Collected data entries
-*-
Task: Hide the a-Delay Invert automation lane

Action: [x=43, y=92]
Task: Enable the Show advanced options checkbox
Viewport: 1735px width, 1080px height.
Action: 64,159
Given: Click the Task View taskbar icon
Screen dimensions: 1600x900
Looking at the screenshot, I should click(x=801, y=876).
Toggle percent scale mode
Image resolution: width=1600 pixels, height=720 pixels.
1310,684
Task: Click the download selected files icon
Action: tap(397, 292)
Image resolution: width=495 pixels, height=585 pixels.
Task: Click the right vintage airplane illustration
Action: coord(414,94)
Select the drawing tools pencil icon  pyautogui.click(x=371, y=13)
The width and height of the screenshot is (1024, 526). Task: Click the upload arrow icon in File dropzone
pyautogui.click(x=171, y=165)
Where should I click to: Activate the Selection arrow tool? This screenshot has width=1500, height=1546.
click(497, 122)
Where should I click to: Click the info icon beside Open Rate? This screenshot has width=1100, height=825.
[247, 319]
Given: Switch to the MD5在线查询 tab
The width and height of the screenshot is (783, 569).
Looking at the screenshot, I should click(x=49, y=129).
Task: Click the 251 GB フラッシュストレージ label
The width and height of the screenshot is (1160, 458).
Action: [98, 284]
-*-
» **Your task**: Every entry above, from first to last, should be repeated exactly.

» **Response below**:
Task: Hide the a-Delay Invert automation lane

Action: [x=43, y=92]
Task: Enable the Show advanced options checkbox
Viewport: 1735px width, 1080px height.
Action: 64,159
Given: Click the Task View taskbar icon
Screen dimensions: 1600x900
Looking at the screenshot, I should click(x=801, y=876).
Toggle percent scale mode
Image resolution: width=1600 pixels, height=720 pixels.
1310,684
Task: Click the download selected files icon
Action: tap(397, 292)
Image resolution: width=495 pixels, height=585 pixels.
Task: Click the right vintage airplane illustration
Action: coord(414,94)
Select the drawing tools pencil icon  pyautogui.click(x=371, y=13)
The width and height of the screenshot is (1024, 526). Task: Click the upload arrow icon in File dropzone
pyautogui.click(x=171, y=165)
Where should I click to: Activate the Selection arrow tool? This screenshot has width=1500, height=1546.
click(497, 122)
Where should I click to: Click the info icon beside Open Rate? This screenshot has width=1100, height=825.
[247, 319]
Given: Switch to the MD5在线查询 tab
The width and height of the screenshot is (783, 569).
Looking at the screenshot, I should click(x=49, y=129).
Task: Click the 251 GB フラッシュストレージ label
The width and height of the screenshot is (1160, 458).
Action: [98, 284]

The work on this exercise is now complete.